━━━ Records supplied ━━━

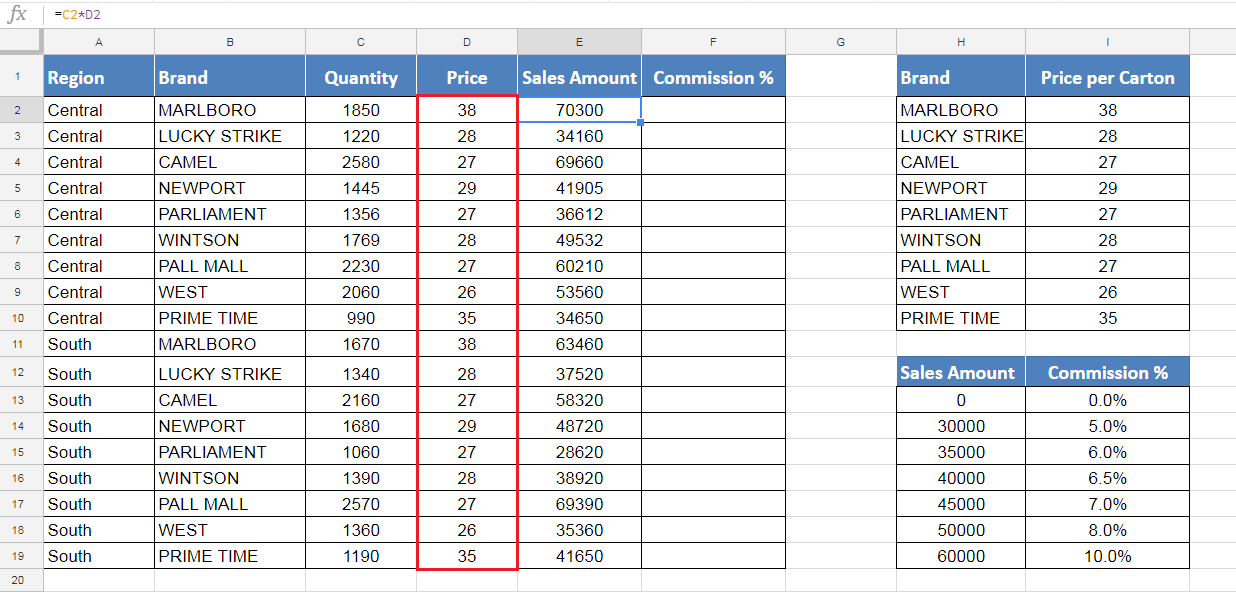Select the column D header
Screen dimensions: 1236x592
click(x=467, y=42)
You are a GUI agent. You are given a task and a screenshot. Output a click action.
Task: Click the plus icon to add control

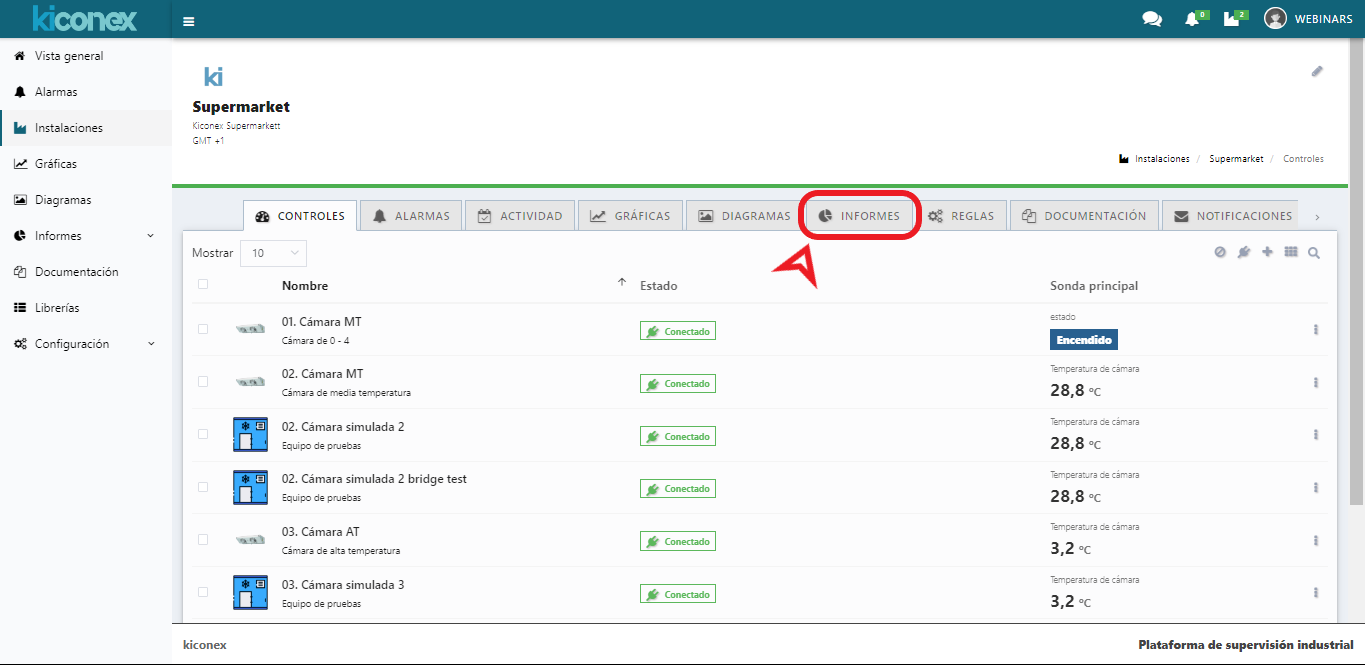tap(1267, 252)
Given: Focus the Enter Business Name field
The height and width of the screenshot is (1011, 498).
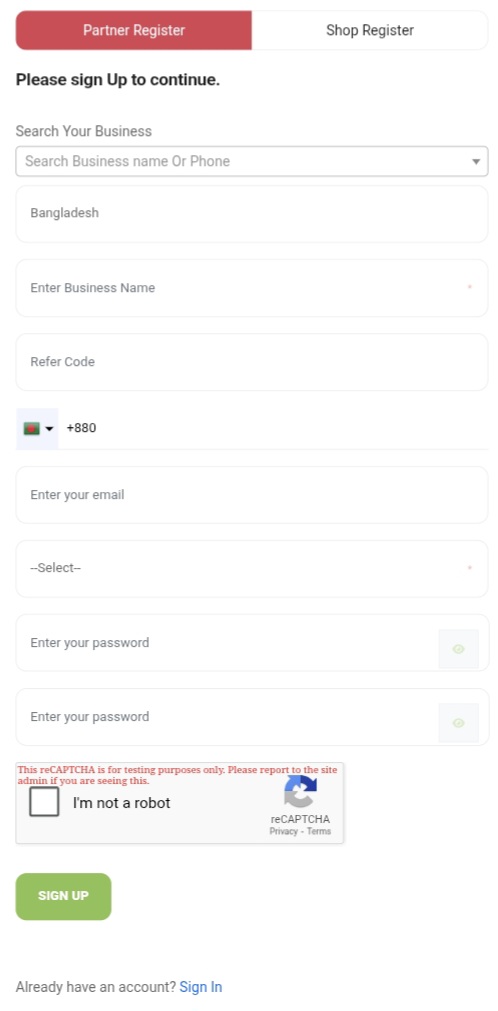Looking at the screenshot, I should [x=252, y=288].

━━━
━━━ Records supplied ━━━

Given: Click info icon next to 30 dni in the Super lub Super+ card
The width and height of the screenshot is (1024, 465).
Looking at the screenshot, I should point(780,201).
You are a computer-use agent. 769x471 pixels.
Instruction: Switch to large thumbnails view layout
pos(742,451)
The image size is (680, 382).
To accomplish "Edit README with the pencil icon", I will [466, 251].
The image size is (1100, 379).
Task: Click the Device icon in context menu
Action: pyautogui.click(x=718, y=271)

━━━

» Exercise goal: All that is wanted is the stretch of lines above from the one containing "The width and" through the one containing "The image size is (680, 382).", duplicated exactly.

» Solution for this exercise:
The width and height of the screenshot is (1024, 465).
Looking at the screenshot, I should point(780,201).
You are a computer-use agent. 769x471 pixels.
Instruction: Switch to large thumbnails view layout
pos(742,451)
The image size is (680, 382).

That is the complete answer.